Michelle Malone, anyone?
I think she's mellowed recently, but she used to be intensity itself.
Very young! Splutter! But that album is...well...already 14 years old. I didn't realize PJ Harvey was, in fact, still so young. Oh well, rockstars peak early, whereas I've still got several decades to perfect being a drunken layabout with a bad temper.
Y'know, I downloaded and watched the PJ Harvey clip -- which on fucking dialup takes a while, in the background, but I figured there was something to see -- and friends, she's good and great, there is nothing to fault, but aren't there also a lot of other artists who are equally intense?
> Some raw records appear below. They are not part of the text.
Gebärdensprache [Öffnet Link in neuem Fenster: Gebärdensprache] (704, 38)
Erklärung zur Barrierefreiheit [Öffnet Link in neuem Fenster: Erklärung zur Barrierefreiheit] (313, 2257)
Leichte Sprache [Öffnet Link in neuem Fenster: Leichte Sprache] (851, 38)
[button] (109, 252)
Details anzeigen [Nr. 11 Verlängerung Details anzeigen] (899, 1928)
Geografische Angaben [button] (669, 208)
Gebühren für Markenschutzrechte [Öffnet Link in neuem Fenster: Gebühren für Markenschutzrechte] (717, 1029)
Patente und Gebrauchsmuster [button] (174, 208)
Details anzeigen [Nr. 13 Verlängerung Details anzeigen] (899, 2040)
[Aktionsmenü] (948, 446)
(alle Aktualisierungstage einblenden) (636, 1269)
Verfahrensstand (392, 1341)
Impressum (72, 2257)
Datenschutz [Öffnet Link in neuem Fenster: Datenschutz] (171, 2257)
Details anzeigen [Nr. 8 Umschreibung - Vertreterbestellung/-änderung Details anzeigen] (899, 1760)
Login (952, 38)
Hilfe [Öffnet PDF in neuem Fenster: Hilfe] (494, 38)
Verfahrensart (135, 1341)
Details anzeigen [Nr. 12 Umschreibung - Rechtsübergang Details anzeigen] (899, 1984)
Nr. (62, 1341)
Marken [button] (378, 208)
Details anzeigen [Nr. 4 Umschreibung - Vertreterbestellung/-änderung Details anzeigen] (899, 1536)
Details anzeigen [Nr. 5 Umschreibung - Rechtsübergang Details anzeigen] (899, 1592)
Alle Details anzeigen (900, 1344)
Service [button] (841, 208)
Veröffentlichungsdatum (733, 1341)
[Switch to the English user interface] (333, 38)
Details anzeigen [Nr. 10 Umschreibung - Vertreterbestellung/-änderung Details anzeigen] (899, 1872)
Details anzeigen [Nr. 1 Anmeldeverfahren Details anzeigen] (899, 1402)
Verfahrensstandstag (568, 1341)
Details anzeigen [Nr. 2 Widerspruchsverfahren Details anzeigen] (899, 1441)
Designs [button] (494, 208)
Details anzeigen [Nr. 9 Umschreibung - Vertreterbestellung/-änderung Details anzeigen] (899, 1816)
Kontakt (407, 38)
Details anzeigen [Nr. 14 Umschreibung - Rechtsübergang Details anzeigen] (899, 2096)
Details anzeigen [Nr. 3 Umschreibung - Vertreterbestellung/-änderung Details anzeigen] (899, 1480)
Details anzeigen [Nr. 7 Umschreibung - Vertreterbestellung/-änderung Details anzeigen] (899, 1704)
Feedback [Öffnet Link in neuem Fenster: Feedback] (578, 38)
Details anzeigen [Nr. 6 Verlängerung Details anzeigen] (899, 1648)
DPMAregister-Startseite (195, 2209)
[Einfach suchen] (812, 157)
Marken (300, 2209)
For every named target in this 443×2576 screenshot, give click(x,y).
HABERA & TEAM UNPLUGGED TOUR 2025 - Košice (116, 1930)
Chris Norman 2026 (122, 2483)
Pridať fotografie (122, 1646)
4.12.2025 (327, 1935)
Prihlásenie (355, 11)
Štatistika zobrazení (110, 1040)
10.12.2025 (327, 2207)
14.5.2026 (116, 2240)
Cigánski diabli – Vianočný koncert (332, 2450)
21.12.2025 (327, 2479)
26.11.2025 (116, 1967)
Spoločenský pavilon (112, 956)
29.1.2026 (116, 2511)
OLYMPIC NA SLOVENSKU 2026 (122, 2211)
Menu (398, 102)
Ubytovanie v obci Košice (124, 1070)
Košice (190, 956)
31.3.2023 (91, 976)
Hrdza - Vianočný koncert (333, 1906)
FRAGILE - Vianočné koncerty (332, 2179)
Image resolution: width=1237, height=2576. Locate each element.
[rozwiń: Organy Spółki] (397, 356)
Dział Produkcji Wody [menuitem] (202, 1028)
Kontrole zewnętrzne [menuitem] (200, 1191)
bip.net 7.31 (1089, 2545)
I was just a little surprised. I thought it would be more intense than that. The context, the Jay Leno Show, makes a big difference.
Cool. Thanks ogged.
I didn't say she was intense, I said she was ballsy.
How about brave, daring, or audacious?
Oh. Somebody else said intense? Sir, there is no argument.
62: Complementary virtues in a performer. Also it's one thing to make the Leno audience all WTF but doing it to alternapeople is another level. It probably helps to have serious issues and/or chemical enhancement (neither of which I am imputing to the performer in 59, btw).
Saw the Young Knives tonight at their 'homecoming gig', they rocked.
http://www.youtube.com/watch?v=uDX_--a9XDI
http://www.youtube.com/watch?v=s5RhNbCMvYw
OK, just now thought to look it up, but here's the Urban Dictionary df. of "cabrona":
A bad-ass bitch! A bad girl and knows it! A girl that likes to tease guys! A girl that likes to play (playgirl)
This term should be adopted by all such persons, from PJ Harvey and Chrissie Hynde all the way over to our beloved B.PhD.
Wow, John, I'm deeply flattered.
Are you drunk?
33: The word is simply not awesome enough to match the performance.
72: Is there a specific thing you're doing with the commenting on month-old threads?